Steinhaus and Mannix saw an opportunity to “do really great stuff and get it done quicker, add our own render farm, and really start to push that design envelope as much as possible. That’s the trend we saw and that’s the benefit we saw – starting small and growing it the way we wanted to grow it and be part of that trend as it became more and more commonplace.”

They formed Cake in 2009 and have been going strong ever since. A strategic alliance with experiential graphics suppliers Reality Check Systems provided a boon early on, as Cake teamed with the Vzrt platform experts to supplement their clients’ real-time surveys, tickers and other dynamic elements with design expertise. That way, said Steinhaus, “the client ends up getting an all-in-one delivery that covers all their broadcast needs, from the openings down to the promos, to the stats being displayed for the broadcast.”

In 2012, Cake committed to Cinema 4D as its primary software. “There are people who say that if you want to do modeling, core geometry, a robot, etc., that Maya is what you should use,” Steinhaus said of the decision. “But when you start to build a scene and you’re animating a camera through it, Cinema 4D is a very easy piece of software to use. It’s very intuitive.”

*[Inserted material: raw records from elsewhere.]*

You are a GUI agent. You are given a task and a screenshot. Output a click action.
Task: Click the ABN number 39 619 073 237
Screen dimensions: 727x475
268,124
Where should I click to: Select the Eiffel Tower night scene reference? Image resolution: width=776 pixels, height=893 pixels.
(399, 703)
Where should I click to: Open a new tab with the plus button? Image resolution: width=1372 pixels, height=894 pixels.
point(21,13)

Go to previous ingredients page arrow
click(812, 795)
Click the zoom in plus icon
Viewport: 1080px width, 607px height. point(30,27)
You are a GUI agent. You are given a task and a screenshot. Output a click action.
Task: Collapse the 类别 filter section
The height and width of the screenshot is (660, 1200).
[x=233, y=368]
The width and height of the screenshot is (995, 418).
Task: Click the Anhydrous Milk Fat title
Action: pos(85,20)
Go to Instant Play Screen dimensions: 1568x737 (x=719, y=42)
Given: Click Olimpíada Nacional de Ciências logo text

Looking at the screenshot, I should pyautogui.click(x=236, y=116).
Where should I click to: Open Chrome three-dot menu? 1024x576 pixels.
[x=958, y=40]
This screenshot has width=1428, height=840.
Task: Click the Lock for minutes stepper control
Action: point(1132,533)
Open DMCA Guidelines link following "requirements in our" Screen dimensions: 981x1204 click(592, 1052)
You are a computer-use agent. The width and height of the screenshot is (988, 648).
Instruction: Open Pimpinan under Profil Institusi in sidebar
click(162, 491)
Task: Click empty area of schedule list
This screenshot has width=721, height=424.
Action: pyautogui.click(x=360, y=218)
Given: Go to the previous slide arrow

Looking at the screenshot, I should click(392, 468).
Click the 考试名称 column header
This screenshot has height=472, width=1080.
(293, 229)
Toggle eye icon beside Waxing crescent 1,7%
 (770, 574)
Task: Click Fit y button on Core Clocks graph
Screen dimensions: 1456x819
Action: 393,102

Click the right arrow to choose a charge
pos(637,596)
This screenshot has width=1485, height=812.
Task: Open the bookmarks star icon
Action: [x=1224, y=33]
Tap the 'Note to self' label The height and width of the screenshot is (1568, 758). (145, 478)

Cake also continued to beef up its infrastructure and rendering capabilities, eventually building a pipeline powerful enough to take on Jumbotron projects for clients like the Denver Broncos and Philadelphia Eagles. Of designing graphics for screens that can stretch across four or five sections of stadium seats, Steinhaus said that “the canvas itself is great, because you can do so many cool things with such a large area. You can push those details and environments a lot farther. It’s a chance to expand what we’re doing with the design and the visual language of the package, to continue to add cool details in there, which helps push that experience over the top for the fan.”

Though sports has clearly defined their path to success, Cake has designed graphics for non-sports clients as well, showing their flexibility in work for shows like The Insider (formerly omg! Insider) and The Price is Right. In 2015, the company even got to use its high-octane sports style in the pursuit of comedy, for Key & Peele’s Super Bowl Special.

Working with the popular Comedy Central show on something lampooning Cake’s bread and butter was “pretty fun,” said Steinhaus. “It was an anything goes scenario… you want helicopters in there, you want explosions, you want this big robot with this phallic imagery. They were like, ‘just give us everything.’ There were no bad idea. Everything imaginable in the big huge sports graphics world was thrown in there. Nothing was off limits.”

It was a project that let Cake show off the full scope of its expertise while also showcasing a sense of humor that might not be as evident in its other work, but is another aspect of the studio’s amiable charm.

“We take our work seriously but we intend for it to be loose and collaborative and enjoyable at the same time,” said Steinhaus. “We’ll do graphics for big corporations but we’re still two guys running the company and you can call our mobile phones any time of day… we pride ourselves on that.”